Tall Corn had come to Briar in a dream. He walked out of lush mountain shrubs, dressed as he had been on his deathbed. He carried the hatchet Briar wore on his belt.
“I hacked my way through trees and budding rhododendron to find you,” Tall Corn said.
“I’ve been right here.” Briar gawked at Tall Corn. He was scratched and bleeding from his journey. “It’s winter. There are no buds.”
“It’s a long, l
ong journey,” Tall Corn said.
“How did you take my hatchet?”
“What is mine is yours. What is yours is mine,” Tall Corn said. “We all are akin.”
Briar looked at his mother who sipped her coffee, her arm propped on the table. She didn’t respond.
“It is time for you to gather your harvest,” he said.
“I told you that I don’t have a harvest.”
“You do.” Tall Corn smiled. “It fell from the tree. It weathers on the ground. It lies under moldering leaves.”
“Why do you give me a puzzle?”
“You must stand for something. Make yourself known as a man.” Tall Corn rubbed the nape of his neck. “I have slashed through undergrowth to say to you that you must choose between the white man who sired you and the Cherokee who raised you.”
“What do you mean, white man?” Briar felt his brow furrow.
“Your beloved mother can tell you.” The shadow of Tall Corn walked like a phantom through the brush. A limb from Old Oak popped and fell to the ground. Though Old Oak was at the top of the rise, Briar heard the break. In the distance, Tall Corn leapt upon a muscular black bear. The two glowed with stardust as they soared across an ebony sky.

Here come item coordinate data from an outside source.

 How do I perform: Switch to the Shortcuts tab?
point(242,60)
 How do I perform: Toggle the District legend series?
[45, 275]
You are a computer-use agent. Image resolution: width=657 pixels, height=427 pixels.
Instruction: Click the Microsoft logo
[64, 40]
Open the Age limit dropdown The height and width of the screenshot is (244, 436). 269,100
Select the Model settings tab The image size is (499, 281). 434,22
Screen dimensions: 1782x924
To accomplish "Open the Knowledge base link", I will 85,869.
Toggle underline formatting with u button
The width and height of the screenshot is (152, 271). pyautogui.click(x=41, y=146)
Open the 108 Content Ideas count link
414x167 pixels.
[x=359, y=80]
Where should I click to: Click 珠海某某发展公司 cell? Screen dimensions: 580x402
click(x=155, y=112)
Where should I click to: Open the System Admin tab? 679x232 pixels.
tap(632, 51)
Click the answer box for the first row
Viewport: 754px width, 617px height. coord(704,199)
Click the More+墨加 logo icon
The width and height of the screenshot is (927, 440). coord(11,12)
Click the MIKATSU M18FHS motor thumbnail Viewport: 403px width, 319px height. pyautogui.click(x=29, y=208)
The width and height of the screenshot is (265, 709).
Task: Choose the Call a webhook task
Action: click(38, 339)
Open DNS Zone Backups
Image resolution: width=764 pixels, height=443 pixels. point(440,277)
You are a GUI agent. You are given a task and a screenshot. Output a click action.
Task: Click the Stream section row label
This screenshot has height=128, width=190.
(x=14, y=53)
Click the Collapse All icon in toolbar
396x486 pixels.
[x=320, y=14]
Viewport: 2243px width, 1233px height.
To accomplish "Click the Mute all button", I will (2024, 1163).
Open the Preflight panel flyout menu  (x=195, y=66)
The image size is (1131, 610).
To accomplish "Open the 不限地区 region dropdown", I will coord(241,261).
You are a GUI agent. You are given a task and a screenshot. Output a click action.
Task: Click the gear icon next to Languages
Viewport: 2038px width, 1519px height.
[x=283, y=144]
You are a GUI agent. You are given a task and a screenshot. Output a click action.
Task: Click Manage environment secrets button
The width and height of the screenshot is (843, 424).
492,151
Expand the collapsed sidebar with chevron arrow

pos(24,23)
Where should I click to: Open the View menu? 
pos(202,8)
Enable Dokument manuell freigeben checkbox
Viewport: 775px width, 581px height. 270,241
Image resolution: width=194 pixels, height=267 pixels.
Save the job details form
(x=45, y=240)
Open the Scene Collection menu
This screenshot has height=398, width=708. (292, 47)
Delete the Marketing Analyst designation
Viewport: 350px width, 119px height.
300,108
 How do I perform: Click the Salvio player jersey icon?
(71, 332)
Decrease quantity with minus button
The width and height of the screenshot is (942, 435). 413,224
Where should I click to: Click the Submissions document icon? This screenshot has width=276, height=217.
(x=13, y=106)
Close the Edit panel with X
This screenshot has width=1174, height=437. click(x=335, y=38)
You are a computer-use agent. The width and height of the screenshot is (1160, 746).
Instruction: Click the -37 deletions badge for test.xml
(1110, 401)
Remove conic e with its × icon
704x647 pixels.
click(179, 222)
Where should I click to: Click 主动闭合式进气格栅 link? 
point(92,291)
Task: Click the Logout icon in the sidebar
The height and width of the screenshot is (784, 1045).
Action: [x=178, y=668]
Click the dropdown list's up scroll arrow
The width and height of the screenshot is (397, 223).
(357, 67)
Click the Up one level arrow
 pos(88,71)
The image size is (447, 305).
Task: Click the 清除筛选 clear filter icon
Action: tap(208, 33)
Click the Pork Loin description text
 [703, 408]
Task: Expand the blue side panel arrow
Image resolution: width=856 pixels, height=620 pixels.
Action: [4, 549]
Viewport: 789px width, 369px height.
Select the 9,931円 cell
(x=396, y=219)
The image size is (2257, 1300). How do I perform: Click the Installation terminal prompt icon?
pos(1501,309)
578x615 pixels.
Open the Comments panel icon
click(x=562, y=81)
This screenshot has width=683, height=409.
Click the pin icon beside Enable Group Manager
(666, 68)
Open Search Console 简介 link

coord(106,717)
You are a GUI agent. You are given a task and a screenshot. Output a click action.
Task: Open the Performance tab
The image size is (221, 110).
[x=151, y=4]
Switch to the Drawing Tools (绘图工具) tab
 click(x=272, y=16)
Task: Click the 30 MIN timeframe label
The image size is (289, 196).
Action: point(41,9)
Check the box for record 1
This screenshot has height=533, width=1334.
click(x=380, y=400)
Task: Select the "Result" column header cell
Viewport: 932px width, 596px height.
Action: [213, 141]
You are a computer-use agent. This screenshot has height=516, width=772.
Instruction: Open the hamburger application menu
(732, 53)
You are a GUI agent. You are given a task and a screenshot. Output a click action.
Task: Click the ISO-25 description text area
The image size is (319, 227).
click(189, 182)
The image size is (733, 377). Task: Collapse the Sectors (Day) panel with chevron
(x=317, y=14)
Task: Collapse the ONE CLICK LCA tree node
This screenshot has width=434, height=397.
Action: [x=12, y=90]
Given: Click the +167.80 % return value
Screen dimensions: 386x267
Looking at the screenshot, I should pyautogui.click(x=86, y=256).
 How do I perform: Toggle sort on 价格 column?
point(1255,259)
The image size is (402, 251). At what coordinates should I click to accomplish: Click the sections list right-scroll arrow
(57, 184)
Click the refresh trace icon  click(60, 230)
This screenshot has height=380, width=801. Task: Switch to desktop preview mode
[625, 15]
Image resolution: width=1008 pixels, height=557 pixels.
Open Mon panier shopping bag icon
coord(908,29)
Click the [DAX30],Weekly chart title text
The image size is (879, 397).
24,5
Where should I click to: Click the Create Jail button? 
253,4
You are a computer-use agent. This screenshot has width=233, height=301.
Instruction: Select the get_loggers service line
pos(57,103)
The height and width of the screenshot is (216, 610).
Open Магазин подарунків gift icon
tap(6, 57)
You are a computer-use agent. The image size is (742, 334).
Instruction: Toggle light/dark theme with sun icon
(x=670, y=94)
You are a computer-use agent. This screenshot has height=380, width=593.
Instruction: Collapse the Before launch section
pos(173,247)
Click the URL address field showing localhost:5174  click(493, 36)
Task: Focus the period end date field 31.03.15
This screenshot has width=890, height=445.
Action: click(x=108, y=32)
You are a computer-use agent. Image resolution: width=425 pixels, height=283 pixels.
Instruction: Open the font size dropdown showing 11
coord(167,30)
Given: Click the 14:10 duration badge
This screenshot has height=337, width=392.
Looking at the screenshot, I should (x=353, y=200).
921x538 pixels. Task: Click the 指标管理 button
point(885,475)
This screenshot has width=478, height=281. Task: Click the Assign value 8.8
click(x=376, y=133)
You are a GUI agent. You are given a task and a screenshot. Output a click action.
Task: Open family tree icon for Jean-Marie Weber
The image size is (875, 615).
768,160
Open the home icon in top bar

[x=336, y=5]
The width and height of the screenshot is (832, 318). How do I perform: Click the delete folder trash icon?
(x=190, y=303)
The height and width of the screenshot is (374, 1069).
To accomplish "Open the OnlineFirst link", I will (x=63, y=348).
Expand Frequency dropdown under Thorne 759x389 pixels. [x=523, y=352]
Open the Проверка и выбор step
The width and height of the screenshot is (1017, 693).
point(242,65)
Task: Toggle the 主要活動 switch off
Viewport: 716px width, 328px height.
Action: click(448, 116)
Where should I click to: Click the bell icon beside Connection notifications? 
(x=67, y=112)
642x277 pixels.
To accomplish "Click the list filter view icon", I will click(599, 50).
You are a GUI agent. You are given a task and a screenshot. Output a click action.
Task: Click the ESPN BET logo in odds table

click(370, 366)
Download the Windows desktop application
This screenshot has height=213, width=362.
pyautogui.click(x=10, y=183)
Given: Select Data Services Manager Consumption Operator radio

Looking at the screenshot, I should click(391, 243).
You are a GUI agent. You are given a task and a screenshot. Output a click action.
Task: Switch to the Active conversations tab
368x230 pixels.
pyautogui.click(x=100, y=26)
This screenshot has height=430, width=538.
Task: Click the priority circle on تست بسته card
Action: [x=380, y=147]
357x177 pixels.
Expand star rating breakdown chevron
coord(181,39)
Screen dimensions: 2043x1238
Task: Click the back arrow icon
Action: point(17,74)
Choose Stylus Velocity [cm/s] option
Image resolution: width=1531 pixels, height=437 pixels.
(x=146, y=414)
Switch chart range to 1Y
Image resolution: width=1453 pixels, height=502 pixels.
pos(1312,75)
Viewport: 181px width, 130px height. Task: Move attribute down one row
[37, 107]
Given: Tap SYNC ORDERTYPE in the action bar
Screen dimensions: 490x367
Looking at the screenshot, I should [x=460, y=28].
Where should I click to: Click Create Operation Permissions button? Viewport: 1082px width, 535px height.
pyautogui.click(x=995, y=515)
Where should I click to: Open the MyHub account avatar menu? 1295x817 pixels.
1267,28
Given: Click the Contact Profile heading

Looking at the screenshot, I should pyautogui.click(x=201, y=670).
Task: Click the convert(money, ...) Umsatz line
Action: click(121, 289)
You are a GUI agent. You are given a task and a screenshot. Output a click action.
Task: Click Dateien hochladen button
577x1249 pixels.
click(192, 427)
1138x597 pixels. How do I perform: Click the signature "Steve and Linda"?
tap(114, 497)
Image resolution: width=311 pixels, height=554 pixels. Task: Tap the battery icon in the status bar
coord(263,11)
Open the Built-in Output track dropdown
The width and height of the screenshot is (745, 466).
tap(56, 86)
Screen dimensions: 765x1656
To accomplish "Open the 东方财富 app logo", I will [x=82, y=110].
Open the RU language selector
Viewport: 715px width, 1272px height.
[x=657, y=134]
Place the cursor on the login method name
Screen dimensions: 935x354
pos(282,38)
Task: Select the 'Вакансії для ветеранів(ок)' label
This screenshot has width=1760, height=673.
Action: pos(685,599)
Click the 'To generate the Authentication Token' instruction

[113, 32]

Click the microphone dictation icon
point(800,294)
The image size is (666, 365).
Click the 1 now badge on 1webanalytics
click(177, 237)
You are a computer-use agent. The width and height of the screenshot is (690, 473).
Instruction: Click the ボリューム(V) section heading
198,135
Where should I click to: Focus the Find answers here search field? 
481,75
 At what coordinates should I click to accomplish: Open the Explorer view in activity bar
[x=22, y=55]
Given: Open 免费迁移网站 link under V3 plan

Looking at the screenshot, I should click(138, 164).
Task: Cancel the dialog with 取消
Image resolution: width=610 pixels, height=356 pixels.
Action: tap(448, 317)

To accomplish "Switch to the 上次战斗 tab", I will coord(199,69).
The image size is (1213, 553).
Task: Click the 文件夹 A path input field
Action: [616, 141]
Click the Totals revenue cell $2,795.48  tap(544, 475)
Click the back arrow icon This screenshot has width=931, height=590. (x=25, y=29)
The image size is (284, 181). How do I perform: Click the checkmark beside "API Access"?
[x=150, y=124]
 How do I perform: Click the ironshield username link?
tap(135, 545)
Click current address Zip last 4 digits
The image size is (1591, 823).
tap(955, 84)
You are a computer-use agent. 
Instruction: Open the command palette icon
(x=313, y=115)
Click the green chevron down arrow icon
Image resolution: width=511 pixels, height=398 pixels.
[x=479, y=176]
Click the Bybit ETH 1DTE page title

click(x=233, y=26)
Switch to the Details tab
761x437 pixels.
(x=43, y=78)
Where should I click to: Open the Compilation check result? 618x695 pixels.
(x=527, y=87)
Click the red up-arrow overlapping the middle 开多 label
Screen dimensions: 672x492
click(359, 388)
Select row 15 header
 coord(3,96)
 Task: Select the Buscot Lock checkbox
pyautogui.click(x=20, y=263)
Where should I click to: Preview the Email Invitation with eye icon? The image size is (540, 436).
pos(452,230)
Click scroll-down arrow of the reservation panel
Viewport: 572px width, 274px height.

At dawn when Briar awoke, he opened the door to his mother’s church without knocking and sat down at her table.
That afternoon, Briar arrived at Boone Station. Speaking through the closed door, he said, “You got something of mine.”
“No, I don’t,” Lily argued.
“You do,” said Ena. He fluffed his robes from around his feet and sat down on the pin’s head.
“What?” Lily whispered. Lily had imagined Briar a dirty man, but he was Kee Granny’s son. Kee Granny had not been dirty. He would be one whose breath puffed his long hair out of his face. But that was nonsense. He kept his hair tied at the nape of his neck with a string.